Quando o caça chinês F-8 chocou-se com o avião espião americano EP-3E, no dia 1º de abril, estavam entrando em rota de colisão duas culturas separadas por um abismo. O acidente, a 176 quilômetros da costa sul da China, revelou que as diferenças entre países podem ser maiores do que a homogeneidade pretendida pela chamada globalização. As relações entre os Estados Unidos e a China exigiram trabalhos de recauchutagem ainda mais amplos do que os requeridos pelo avariado EP-3E, ou corriam o risco de se despedaçarem como o F-8. Na lista de possíveis avarias estavam o comprometimento dos US$ 156,3 bilhões do comércio bilateral e da nervosa acomodação geopolítica conseguida na Ásia. Os chineses mantinham cativos o EP-3E e seus 24 tripulantes, obrigados a fazer um pouso de emergência na ilha de Hainan, e queriam a suspensão dos vôos de espionagem em seu território, além de um contrito pedido de perdão. Os americanos estavam dispostos apenas a dizer que “lamentavam” todo o episódio. Na terça-feira 10, um compromisso foi finalmente montado por representantes dos dois países, onde Washington diz por escrito “sentir muito” o incidente. No dia seguinte, a China anunciava que iria soltar os detidos e aceitava as desculpas americanas. Assim, no primeiro incidente internacional sério que enfrentou, o governo de George W. Bush deu a impressão de ter capitulado.

O documento elaborado explora e evidencia as diferenças entre as linguagens dos dois países. Na China, pedidos de desculpas são tão importantes que existem profissionais no mercado contratados especialmente para isso. A própria palavra “desculpas” pode ter muitos significados, variando os graus de arrependimento. Já na língua inglesa, a palavra “sorry” é um pedido de desculpas mais brando, algo como “sinto muito”. O que os chineses desejavam era uma “apology”, que exprime muito mais contrição e reconhecimento da culpa. Caso essas nuances semânticas tivessem sido levadas ao pé da letra, o acordo poderia fracassar. O malabarismo vernacular permitiu jogar água numa fogueira de animosidades que ameaçavam queimar a complicada estrutura de relações bilaterais.
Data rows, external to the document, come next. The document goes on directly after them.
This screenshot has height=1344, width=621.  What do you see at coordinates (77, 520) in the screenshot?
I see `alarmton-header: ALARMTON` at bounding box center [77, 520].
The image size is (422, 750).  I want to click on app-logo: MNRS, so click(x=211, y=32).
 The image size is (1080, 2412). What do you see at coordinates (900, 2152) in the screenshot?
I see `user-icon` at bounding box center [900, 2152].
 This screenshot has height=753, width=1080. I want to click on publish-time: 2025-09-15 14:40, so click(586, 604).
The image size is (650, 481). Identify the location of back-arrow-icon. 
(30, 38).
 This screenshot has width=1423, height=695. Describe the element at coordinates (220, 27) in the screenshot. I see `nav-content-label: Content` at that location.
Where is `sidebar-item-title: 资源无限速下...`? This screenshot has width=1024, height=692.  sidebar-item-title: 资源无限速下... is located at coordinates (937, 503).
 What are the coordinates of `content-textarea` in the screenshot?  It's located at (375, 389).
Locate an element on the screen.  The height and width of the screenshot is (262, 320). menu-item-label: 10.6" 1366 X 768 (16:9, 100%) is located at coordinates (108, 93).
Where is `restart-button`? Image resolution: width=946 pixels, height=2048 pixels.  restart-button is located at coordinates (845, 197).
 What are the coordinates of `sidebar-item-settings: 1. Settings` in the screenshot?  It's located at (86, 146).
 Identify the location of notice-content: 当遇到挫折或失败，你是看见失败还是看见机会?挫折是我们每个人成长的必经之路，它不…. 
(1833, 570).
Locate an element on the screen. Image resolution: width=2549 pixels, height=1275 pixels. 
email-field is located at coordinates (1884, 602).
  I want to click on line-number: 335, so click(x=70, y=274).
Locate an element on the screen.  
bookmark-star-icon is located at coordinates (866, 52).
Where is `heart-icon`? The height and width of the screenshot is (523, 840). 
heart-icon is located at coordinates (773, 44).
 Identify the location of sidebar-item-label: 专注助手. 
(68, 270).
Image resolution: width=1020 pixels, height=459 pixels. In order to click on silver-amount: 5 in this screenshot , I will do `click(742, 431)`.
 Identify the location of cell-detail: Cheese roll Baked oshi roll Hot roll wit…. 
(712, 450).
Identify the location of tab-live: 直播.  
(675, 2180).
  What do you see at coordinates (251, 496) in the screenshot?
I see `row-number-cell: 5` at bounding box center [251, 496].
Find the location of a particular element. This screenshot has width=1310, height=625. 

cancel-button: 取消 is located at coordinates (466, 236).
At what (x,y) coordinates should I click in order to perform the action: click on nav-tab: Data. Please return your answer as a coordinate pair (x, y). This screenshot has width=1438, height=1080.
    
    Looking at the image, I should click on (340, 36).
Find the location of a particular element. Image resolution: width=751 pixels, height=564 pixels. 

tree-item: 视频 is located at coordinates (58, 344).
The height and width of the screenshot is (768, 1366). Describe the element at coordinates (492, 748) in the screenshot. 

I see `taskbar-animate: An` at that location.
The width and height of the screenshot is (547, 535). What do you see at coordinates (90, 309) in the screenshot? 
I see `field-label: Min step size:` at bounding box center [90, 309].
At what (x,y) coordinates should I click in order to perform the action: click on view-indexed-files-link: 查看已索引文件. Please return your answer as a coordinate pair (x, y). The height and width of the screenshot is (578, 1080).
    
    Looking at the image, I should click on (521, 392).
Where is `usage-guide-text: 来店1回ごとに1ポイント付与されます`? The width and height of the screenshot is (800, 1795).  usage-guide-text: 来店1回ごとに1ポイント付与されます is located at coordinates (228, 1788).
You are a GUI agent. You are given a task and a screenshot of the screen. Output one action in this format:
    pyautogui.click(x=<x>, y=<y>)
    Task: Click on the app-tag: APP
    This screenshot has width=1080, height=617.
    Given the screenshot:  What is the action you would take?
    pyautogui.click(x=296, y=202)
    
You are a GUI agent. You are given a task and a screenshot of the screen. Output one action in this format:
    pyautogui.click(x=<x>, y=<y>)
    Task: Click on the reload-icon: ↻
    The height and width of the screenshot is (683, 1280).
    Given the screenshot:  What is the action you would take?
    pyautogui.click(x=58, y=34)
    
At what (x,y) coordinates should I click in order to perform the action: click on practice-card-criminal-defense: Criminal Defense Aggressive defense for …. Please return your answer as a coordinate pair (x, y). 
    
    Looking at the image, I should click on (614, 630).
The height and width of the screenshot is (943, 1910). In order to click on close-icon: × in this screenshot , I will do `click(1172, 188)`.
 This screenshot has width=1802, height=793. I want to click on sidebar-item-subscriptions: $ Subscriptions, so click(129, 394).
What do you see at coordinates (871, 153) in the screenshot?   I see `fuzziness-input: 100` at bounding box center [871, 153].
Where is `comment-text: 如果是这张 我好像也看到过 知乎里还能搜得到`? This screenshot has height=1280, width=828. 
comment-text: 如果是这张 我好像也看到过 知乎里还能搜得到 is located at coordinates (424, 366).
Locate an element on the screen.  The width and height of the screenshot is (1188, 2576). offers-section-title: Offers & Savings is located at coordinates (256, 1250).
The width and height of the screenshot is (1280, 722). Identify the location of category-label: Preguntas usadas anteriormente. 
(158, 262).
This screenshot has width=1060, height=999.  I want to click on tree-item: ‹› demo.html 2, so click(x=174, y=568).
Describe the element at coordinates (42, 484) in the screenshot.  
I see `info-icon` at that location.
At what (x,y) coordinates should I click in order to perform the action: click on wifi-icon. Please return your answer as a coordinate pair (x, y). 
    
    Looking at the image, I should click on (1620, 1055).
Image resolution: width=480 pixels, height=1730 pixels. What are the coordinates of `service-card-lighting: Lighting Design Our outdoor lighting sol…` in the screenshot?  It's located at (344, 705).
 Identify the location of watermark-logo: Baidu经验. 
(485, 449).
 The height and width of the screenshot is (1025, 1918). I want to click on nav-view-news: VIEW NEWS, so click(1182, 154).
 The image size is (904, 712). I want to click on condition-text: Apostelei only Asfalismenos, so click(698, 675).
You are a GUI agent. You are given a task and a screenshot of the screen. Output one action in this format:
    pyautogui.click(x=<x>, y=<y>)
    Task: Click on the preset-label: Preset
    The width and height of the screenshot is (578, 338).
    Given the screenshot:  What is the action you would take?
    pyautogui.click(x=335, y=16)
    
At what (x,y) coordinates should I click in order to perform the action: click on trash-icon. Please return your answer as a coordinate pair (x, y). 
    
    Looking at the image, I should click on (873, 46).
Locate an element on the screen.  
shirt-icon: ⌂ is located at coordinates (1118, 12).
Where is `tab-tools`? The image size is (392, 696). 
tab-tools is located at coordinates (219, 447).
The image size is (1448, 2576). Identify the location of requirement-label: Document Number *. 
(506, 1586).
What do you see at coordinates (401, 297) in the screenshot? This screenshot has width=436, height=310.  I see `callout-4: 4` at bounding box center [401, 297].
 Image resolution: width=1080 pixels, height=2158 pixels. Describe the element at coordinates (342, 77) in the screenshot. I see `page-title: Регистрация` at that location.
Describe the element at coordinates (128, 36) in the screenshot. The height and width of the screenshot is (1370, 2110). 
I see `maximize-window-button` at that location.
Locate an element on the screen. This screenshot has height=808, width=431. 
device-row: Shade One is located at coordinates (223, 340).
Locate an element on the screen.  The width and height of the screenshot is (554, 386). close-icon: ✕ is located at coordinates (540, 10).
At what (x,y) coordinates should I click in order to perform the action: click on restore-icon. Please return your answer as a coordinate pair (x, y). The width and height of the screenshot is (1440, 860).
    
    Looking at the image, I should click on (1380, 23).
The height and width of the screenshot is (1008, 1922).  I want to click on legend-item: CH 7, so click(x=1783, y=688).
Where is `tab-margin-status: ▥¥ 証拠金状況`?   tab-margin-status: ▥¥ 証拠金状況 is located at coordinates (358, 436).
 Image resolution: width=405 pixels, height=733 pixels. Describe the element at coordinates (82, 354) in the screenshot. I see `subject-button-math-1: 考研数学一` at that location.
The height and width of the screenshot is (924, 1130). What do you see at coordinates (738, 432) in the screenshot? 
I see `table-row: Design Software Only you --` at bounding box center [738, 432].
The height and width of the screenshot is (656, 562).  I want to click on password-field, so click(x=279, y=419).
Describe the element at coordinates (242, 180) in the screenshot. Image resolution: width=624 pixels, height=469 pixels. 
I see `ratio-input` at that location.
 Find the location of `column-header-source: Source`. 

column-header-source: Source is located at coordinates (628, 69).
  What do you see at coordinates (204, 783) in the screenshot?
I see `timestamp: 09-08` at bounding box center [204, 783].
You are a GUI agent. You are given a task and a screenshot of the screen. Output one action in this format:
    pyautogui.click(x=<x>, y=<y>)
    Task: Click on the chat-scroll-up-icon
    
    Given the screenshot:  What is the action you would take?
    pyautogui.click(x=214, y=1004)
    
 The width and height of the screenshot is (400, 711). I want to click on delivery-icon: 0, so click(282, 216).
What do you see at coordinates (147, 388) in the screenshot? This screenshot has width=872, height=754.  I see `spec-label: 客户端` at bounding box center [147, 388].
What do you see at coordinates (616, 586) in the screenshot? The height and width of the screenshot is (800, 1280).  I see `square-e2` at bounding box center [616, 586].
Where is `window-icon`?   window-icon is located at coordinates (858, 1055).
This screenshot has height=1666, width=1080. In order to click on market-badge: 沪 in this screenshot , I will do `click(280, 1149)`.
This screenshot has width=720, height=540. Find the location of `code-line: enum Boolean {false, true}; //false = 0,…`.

A Embaixada da China em Washington recebeu uma carta da gerência da supercadeia de lojas Wal-Mart relatando ter recebido milhares de telefonemas e e-mails de consumidores furiosos com a prolongada retenção dos prisioneiros americanos. Vários movimentos de boicote a produtos chineses começaram a ser articulados. No Congresso americano também eram ouvidos brados de fúria. “A posição intransigente dos chineses aumentou as probabilidades de o Legislativo aprovar a venda de mais armamentos sofisticados a Formosa, inclusive o sistema de defesa Aegis”, disse a ISTOÉ o deputado democrata Charles Rangel, de Nova York.

O problema é que a liderança chinesa também se deparou com o crescente descontentamento dos radicais do Zhongnanhai, o Congresso do Povo (Parlamento). Principalmente dos militares, que nos últimos anos perderam prestígio.

Resta saber como reagirá a linha-dura americana. O presidente George W. Bush vinha contentando o apetite destas feras ao declarar que considerava a China um “concorrente estratégico”, substituindo o termo “parceiro estratégico”que vinha sendo usado pelo governo anterior. Também sinalizava que estava disposto a armar melhor os militares de Formosa. Ao dizer “sorry” aos chineses, fica a impressão de que por baixo da pele de lobo usada por Bush está um cordeiro. Será necessário endurecer mais ainda no futuro para recuperar o respeito da matilha.